CODE	LOCATION		REASON

10	NoCommand		No transfer last sector (normal)
203	BadSeal			Seal comparison with 110b failed
%

OnPage[triPage];

triIOSRet:
	IOStrobe;
triRet:	triTemp ← triTemp, Return;

triIdle:
	triTemp ← SecWake;	*Wakeup only at sectors
	Output[triTemp,triWakeup], Call[triIOSRet];

*Wakeup here once/sector when there have been no commands.
*Store status register; start command execution (if any) else execute drive
*select (if any).

####

» **Work instruction A**: Translate the sentence "Wakeup here once/sector when there have been no commands." from the microcode listing into Spanish.
» **Work instruction B**: Write out the part of the microcode listing that opens with the words containing "OnPage[triPage];" and closes with "been no commands.".

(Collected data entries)
####

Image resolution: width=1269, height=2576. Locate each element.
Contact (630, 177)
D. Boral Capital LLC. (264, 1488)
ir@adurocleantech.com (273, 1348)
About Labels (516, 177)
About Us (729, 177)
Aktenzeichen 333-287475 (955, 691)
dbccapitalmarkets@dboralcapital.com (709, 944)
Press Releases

####

» **Exercise output A**: Despertar aquí una vez por sector cuando no ha habido comandos.

» **Exercise output B**:
OnPage[triPage];

triIOSRet:
	IOStrobe;
triRet:	triTemp ← triTemp, Return;

triIdle:
	triTemp ← SecWake;	*Wakeup only at sectors
	Output[triTemp,triWakeup], Call[triIOSRet];

*Wakeup here once/sector when there have been no commands.